■ **Directions for this task**: Repeat the passage of the Raghu Sundaram profile below word for word, from "Personal details" up to and including "University (MA, PhD)".

Dean of the New York University Stern School of Business
- In office January 2018 – July 2024
- Preceded by: Peter Blair Henry
- Succeeded by: Bharat Anand

Personal details
- Born: 1961 (age 63–64) Madras, India
- Children: Aditi Sundaram
- Education: University of Madras (BA) Indian Institute of Management Ahmedabad (MBA) Cornell University (MA, PhD)

= Raghu Sundaram =

American economist

Rangarajan K. "Raghu" Sundaram is an Indian-born American academic. He formerly served as Dean of the New York University Stern School of Business, and is the author or co-author of two books.

==Early life==
Sundaram was educated in India, where he earned a Bachelor's degree from the University of Madras in 1982 and a master in business administration from the Indian Institute of Management Ahmedabad in 1984. He earned a master's degree and a PhD in Economics from Cornell University in 1987 and 1988 respectively.

■ **Material provided**:
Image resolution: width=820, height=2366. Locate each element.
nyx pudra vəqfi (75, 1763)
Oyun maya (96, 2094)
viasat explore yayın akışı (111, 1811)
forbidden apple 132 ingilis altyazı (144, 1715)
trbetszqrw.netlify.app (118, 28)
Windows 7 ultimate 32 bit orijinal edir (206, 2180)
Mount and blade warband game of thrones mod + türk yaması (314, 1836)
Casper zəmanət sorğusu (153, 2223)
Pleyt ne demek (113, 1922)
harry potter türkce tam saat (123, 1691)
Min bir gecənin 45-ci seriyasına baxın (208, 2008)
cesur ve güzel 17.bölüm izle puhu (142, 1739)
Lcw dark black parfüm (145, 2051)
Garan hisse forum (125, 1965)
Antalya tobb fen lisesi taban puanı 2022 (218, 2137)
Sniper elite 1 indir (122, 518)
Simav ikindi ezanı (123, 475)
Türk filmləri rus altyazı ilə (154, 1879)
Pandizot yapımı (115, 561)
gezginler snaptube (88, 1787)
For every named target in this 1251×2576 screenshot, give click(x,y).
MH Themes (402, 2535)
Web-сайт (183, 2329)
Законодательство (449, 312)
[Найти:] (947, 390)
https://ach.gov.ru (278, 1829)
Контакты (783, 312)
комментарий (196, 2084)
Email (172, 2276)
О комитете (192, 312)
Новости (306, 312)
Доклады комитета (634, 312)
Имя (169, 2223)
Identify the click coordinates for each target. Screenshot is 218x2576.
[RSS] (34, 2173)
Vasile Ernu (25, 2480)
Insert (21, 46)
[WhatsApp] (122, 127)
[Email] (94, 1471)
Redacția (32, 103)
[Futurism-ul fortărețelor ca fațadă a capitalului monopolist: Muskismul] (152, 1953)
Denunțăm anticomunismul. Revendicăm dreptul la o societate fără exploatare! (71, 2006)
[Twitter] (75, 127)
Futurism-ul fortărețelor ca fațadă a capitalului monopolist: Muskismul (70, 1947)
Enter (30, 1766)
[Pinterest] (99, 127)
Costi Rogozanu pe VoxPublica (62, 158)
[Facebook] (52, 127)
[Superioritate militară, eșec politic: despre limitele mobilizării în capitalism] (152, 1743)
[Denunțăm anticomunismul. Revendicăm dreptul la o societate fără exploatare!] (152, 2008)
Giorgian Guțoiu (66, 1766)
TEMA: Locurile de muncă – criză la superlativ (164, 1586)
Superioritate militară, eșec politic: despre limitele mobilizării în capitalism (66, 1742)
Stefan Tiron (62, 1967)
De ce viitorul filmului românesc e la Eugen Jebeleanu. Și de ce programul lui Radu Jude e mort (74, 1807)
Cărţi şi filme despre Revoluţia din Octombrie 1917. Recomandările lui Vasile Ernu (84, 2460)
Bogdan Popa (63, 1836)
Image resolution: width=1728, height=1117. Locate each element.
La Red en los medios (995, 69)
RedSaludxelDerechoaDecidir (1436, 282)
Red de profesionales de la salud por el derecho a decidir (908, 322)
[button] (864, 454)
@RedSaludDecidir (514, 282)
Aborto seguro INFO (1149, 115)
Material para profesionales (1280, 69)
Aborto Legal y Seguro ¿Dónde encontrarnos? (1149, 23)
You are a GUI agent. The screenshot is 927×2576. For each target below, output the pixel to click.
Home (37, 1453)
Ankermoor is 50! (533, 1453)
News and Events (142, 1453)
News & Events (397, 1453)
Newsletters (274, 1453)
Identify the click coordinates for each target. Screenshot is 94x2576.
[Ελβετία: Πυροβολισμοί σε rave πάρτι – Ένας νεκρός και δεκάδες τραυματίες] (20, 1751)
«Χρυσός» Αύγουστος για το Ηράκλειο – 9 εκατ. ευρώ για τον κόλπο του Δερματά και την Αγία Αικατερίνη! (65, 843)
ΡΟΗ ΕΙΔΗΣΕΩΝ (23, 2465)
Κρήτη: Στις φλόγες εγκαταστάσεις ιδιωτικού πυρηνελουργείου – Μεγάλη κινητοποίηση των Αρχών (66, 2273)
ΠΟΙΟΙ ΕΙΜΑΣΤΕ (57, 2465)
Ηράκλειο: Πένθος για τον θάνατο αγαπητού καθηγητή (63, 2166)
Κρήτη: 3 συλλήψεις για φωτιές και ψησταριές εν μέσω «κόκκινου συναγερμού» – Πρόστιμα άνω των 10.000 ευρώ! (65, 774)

■ **Complete answer**:
Personal details
- Born: 1961 (age 63–64) Madras, India
- Children: Aditi Sundaram
- Education: University of Madras (BA) Indian Institute of Management Ahmedabad (MBA) Cornell University (MA, PhD)